Young feminist women trolled online are using the tactic of “digilent justice‘ or ‘digilantism’, which involves using digital assets to fight for justice, in this case against trolls. They learn how to hack social media platforms to reveal the identity of trolls and confront them in real life. Activists have also banned trolls from their personal social networks through “hackback” tactics, which are hacking tactics used against hackers.

In another example, feminist game developer Randi Harper was intensely tolerated by misogynists in an incident known as GamerGate. In response, Harper developed: Good Game Auto Blocker (ggautoblocker) that blocks users who follow misogynistic Twitter accounts, the digital equivalent of leaving a room when someone spews hateful speech.

Digital solidarity

Digital activists understand that social media platforms are designed for the capitalist exploitation of content and data produced by everyday users. To counter this, intersectional hacktivists (hacker activists) have designed technologies for solidarity instead of exploitation.

For example activists in Athens an app designed to share SMS costs, so that media activists within a group don’t have to foot the bill. The program itself was designed with sharing in mind, demonstrating that technologies don’t have to be exploitative.

Intersectional Activists striving to empower both givers and receivers of support, recognizing that all citizens play both roles, sometimes needing support and sometimes contributing. This is also known as mutual aid.

Digital mutual aid can take place via mentorship and skills sharing workshops who could teach new marginalized activists to code computers, promote social media posts, produce radio shows or write press releases. Workshops are taught by individuals who share some aspect of their identity with participants to create a safer space through a shared experience of lived oppression.

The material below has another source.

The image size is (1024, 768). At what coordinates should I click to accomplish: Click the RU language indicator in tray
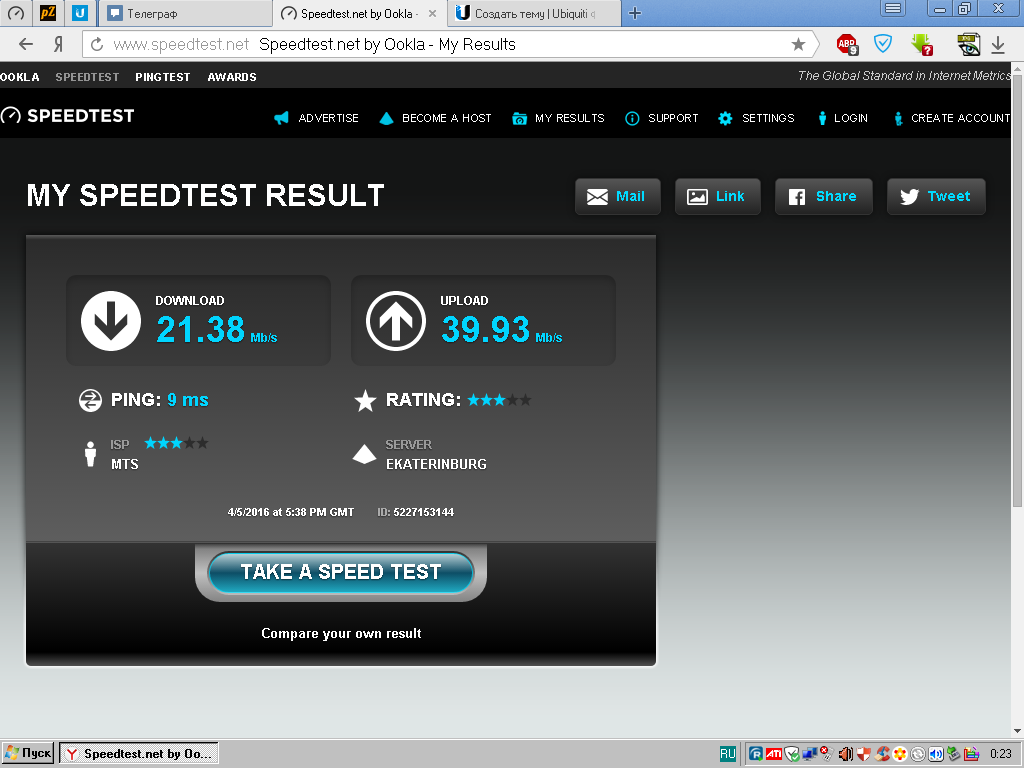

Digital solidarity and mutual aid are important strategies of support and care that can work to counteract the negative emotional burden of being trolled, doxxed, shadowbanned or subjected to algorithmic bias.

More work to do

In addition to intersectional digital activism, more work needs to be done by the tech industry, police forces and wider social movements to eliminate the colonialism, racism, sexism and transphobia of online interactions and the devastating offline effects they can have in people’s daily lives. .

This work is important for a well-functioning, inclusive and diverse democracy, as it aims to ensure that online participation is equally and securely available to all citizens.

Sandra Jeppesen is a professor of media, film and communication at Lakehead University.